DIRECTIONS
Every entry needs to be repeated exactly, with nothing left out.

INFORMATION
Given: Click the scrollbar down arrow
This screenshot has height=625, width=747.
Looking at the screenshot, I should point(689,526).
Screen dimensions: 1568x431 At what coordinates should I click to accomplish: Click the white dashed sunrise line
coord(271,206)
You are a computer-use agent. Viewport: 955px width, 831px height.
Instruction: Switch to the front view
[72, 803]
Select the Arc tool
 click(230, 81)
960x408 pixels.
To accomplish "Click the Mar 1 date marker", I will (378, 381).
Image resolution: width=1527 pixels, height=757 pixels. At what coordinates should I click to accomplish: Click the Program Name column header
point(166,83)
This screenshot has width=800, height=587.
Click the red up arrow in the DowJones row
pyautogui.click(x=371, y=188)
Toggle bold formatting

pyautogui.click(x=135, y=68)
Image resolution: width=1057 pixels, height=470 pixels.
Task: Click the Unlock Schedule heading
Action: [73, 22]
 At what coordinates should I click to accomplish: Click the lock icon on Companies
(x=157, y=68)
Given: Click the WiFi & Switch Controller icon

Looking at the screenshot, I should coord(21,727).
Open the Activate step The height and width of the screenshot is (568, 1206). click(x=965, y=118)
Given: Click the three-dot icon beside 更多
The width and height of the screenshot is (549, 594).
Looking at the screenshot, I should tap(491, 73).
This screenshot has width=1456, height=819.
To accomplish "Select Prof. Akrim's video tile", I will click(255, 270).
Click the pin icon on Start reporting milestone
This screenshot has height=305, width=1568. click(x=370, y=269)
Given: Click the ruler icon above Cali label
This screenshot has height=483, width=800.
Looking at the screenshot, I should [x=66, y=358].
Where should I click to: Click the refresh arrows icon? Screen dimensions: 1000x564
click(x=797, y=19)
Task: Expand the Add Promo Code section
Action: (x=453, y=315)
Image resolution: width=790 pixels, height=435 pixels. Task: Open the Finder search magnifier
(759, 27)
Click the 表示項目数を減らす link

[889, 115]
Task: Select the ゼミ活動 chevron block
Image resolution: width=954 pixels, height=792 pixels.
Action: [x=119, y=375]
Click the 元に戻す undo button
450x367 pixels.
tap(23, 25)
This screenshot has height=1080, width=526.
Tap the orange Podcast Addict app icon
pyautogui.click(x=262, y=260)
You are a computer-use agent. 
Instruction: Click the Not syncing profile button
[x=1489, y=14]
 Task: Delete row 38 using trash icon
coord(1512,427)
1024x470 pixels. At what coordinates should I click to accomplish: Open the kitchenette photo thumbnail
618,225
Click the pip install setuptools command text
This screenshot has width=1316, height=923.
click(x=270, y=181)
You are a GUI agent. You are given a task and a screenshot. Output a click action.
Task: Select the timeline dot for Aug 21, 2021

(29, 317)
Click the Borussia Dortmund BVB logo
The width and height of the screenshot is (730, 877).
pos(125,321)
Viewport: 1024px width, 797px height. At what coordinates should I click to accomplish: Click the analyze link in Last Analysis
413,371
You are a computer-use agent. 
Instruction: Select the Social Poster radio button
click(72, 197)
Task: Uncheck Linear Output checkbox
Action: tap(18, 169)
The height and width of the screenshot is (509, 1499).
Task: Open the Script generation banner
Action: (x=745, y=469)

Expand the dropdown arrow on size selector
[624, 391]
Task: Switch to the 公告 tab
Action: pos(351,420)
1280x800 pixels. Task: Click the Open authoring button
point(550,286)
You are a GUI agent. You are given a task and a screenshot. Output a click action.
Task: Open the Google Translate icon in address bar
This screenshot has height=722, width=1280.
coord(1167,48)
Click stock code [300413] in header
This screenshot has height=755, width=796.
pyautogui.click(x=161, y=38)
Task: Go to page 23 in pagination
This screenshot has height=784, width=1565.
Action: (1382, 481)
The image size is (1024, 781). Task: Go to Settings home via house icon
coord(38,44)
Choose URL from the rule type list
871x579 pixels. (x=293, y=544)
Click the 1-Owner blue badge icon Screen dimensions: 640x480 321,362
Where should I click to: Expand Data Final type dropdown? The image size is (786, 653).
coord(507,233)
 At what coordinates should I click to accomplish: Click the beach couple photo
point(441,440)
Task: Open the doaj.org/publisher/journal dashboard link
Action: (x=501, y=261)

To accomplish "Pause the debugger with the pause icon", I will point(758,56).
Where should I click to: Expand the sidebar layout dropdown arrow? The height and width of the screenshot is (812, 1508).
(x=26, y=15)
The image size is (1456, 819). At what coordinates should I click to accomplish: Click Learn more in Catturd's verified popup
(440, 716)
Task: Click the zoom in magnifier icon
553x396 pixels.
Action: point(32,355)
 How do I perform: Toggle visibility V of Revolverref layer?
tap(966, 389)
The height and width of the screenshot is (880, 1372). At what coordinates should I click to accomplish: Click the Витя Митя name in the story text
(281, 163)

REPLY TO THE EXERCISE
Given: Click the scrollbar down arrow
This screenshot has height=625, width=747.
Looking at the screenshot, I should point(689,526).
Screen dimensions: 1568x431 At what coordinates should I click to accomplish: Click the white dashed sunrise line
coord(271,206)
You are a computer-use agent. Viewport: 955px width, 831px height.
Instruction: Switch to the front view
[72, 803]
Select the Arc tool
 click(230, 81)
960x408 pixels.
To accomplish "Click the Mar 1 date marker", I will (378, 381).
Image resolution: width=1527 pixels, height=757 pixels. At what coordinates should I click to accomplish: Click the Program Name column header
point(166,83)
This screenshot has width=800, height=587.
Click the red up arrow in the DowJones row
pyautogui.click(x=371, y=188)
Toggle bold formatting

pyautogui.click(x=135, y=68)
Image resolution: width=1057 pixels, height=470 pixels.
Task: Click the Unlock Schedule heading
Action: [73, 22]
 At what coordinates should I click to accomplish: Click the lock icon on Companies
(x=157, y=68)
Given: Click the WiFi & Switch Controller icon

Looking at the screenshot, I should coord(21,727).
Open the Activate step The height and width of the screenshot is (568, 1206). click(x=965, y=118)
Given: Click the three-dot icon beside 更多
The width and height of the screenshot is (549, 594).
Looking at the screenshot, I should tap(491, 73).
This screenshot has width=1456, height=819.
To accomplish "Select Prof. Akrim's video tile", I will click(255, 270).
Click the pin icon on Start reporting milestone
This screenshot has height=305, width=1568. click(x=370, y=269)
Given: Click the ruler icon above Cali label
This screenshot has height=483, width=800.
Looking at the screenshot, I should [x=66, y=358].
Where should I click to: Click the refresh arrows icon? Screen dimensions: 1000x564
click(x=797, y=19)
Task: Expand the Add Promo Code section
Action: (x=453, y=315)
Image resolution: width=790 pixels, height=435 pixels. Task: Open the Finder search magnifier
(759, 27)
Click the 表示項目数を減らす link

[889, 115]
Task: Select the ゼミ活動 chevron block
Image resolution: width=954 pixels, height=792 pixels.
Action: [x=119, y=375]
Click the 元に戻す undo button
450x367 pixels.
tap(23, 25)
This screenshot has height=1080, width=526.
Tap the orange Podcast Addict app icon
pyautogui.click(x=262, y=260)
You are a computer-use agent. 
Instruction: Click the Not syncing profile button
[x=1489, y=14]
 Task: Delete row 38 using trash icon
coord(1512,427)
1024x470 pixels. At what coordinates should I click to accomplish: Open the kitchenette photo thumbnail
618,225
Click the pip install setuptools command text
This screenshot has width=1316, height=923.
click(x=270, y=181)
You are a GUI agent. You are given a task and a screenshot. Output a click action.
Task: Select the timeline dot for Aug 21, 2021

(29, 317)
Click the Borussia Dortmund BVB logo
The width and height of the screenshot is (730, 877).
pos(125,321)
Viewport: 1024px width, 797px height. At what coordinates should I click to accomplish: Click the analyze link in Last Analysis
413,371
You are a computer-use agent. 
Instruction: Select the Social Poster radio button
click(72, 197)
Task: Uncheck Linear Output checkbox
Action: tap(18, 169)
The height and width of the screenshot is (509, 1499).
Task: Open the Script generation banner
Action: (x=745, y=469)

Expand the dropdown arrow on size selector
[624, 391]
Task: Switch to the 公告 tab
Action: pos(351,420)
1280x800 pixels. Task: Click the Open authoring button
point(550,286)
You are a GUI agent. You are given a task and a screenshot. Output a click action.
Task: Open the Google Translate icon in address bar
This screenshot has height=722, width=1280.
coord(1167,48)
Click stock code [300413] in header
This screenshot has height=755, width=796.
pyautogui.click(x=161, y=38)
Task: Go to page 23 in pagination
This screenshot has height=784, width=1565.
Action: (1382, 481)
The image size is (1024, 781). Task: Go to Settings home via house icon
coord(38,44)
Choose URL from the rule type list
871x579 pixels. (x=293, y=544)
Click the 1-Owner blue badge icon Screen dimensions: 640x480 321,362
Where should I click to: Expand Data Final type dropdown? The image size is (786, 653).
coord(507,233)
 At what coordinates should I click to accomplish: Click the beach couple photo
point(441,440)
Task: Open the doaj.org/publisher/journal dashboard link
Action: (x=501, y=261)

To accomplish "Pause the debugger with the pause icon", I will point(758,56).
Where should I click to: Expand the sidebar layout dropdown arrow? The height and width of the screenshot is (812, 1508).
(x=26, y=15)
The image size is (1456, 819). At what coordinates should I click to accomplish: Click Learn more in Catturd's verified popup
(440, 716)
Task: Click the zoom in magnifier icon
553x396 pixels.
Action: point(32,355)
 How do I perform: Toggle visibility V of Revolverref layer?
tap(966, 389)
The height and width of the screenshot is (880, 1372). At what coordinates should I click to accomplish: Click the Витя Митя name in the story text
(281, 163)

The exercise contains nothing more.